> [The problem]: From the data that follows, report the number of lines including "height", and only that number.

> [Source information]:
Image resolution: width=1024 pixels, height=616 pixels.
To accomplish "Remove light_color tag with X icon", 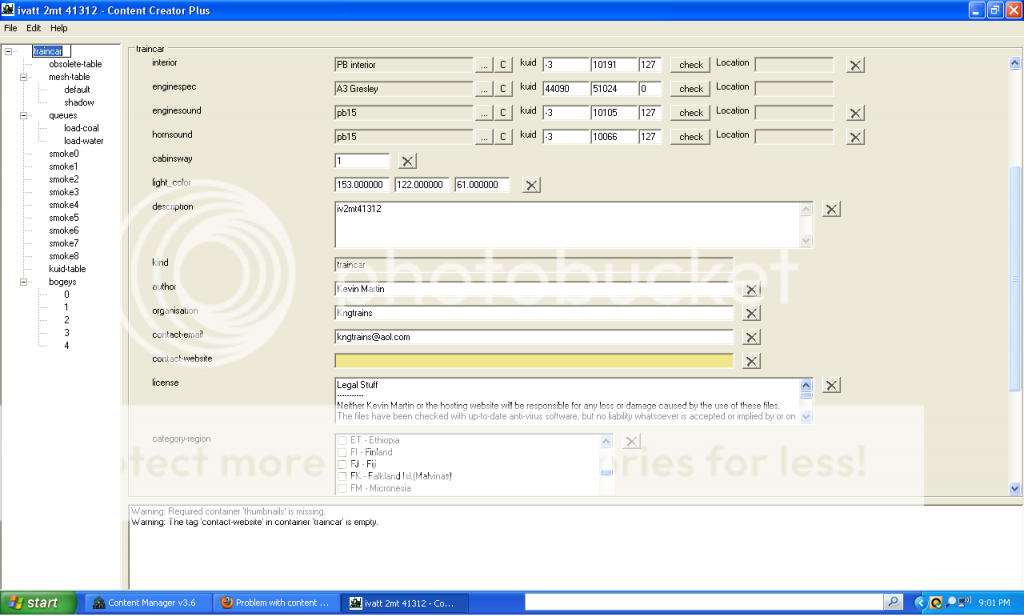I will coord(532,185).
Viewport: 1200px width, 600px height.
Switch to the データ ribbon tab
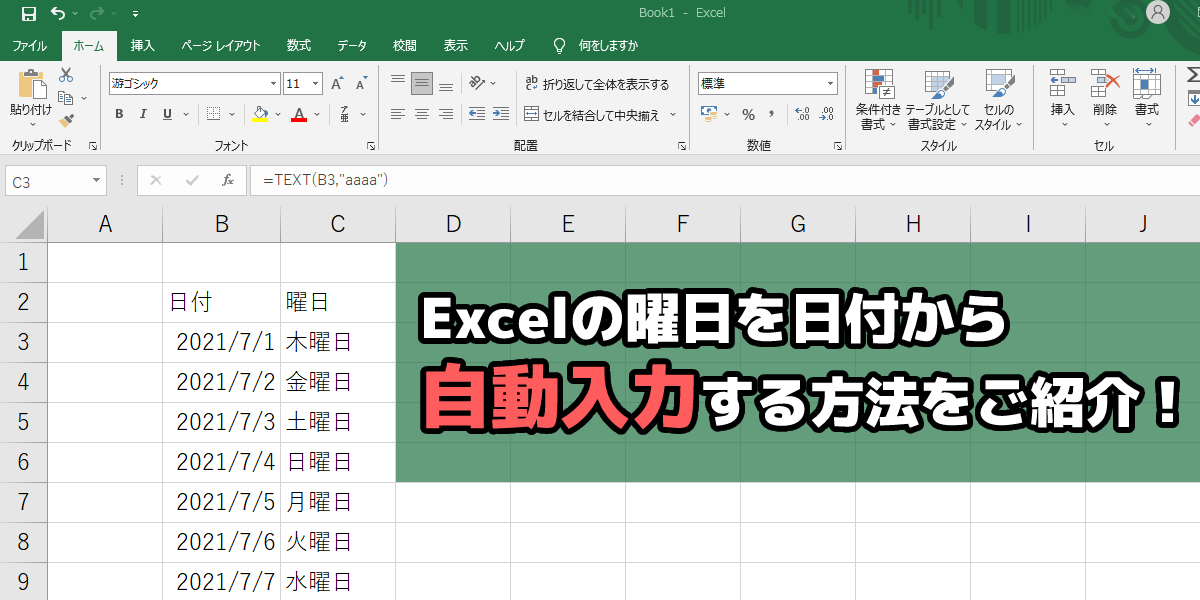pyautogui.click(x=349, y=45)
--
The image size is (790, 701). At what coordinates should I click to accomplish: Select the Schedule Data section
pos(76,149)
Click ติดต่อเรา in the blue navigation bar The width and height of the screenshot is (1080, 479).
---
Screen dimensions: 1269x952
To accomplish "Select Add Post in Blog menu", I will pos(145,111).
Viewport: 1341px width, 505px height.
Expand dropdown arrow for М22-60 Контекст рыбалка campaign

> [Response]: 4